→ **THE PROBLEM**
Could you output the rows below as a numbered list, leaving out blank lines, starting at the line that contains "Task: Click the caption ライトを右回りに回転する" and stopping after the line that contains "Click the Recruitment"?

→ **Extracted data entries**
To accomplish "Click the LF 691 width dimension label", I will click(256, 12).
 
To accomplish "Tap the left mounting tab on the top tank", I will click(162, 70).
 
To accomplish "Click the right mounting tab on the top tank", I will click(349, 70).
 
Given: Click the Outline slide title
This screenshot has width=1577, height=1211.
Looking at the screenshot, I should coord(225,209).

==

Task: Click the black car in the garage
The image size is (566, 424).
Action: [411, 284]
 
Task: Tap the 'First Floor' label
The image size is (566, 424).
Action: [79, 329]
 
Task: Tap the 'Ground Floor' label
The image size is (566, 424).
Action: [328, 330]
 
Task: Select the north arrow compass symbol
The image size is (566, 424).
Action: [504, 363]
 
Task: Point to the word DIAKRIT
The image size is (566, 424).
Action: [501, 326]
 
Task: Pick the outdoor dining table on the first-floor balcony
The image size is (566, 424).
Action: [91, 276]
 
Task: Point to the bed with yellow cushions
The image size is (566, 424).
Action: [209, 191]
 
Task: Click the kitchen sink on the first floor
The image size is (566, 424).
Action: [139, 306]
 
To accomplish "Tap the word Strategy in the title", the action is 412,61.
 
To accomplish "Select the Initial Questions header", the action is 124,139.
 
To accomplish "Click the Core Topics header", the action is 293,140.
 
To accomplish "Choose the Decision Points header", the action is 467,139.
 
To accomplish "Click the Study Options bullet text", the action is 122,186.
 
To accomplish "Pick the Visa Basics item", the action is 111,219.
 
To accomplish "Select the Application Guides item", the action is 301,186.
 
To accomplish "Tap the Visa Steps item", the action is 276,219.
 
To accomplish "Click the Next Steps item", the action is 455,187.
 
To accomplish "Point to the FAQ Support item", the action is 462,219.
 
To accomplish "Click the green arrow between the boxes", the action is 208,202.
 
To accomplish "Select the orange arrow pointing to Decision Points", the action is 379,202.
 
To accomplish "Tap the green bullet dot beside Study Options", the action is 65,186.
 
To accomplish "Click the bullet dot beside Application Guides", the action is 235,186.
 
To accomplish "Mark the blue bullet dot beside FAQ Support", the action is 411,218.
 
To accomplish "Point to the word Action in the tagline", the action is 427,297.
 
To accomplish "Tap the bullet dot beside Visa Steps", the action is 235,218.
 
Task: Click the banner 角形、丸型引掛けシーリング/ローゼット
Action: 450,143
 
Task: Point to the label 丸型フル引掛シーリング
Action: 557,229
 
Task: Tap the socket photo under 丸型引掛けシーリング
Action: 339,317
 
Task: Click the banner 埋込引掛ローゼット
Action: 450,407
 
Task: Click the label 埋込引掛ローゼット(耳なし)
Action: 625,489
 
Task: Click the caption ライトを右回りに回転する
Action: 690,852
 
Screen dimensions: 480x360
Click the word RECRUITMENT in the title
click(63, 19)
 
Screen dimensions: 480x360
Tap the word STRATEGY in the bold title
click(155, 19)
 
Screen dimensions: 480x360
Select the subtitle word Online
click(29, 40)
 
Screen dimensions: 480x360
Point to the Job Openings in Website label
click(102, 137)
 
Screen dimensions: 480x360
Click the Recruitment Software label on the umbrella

→ **SOLUTION BELOW**
1. Task: Click the caption ライトを右回りに回転する
2. Action: 690,852
3. Screen dimensions: 480x360
4. Click the word RECRUITMENT in the title
5. click(63, 19)
6. Screen dimensions: 480x360
7. Tap the word STRATEGY in the bold title
8. click(155, 19)
9. Screen dimensions: 480x360
10. Select the subtitle word Online
11. click(29, 40)
12. Screen dimensions: 480x360
13. Point to the Job Openings in Website label
14. click(102, 137)
15. Screen dimensions: 480x360
16. Click the Recruitment Software label on the umbrella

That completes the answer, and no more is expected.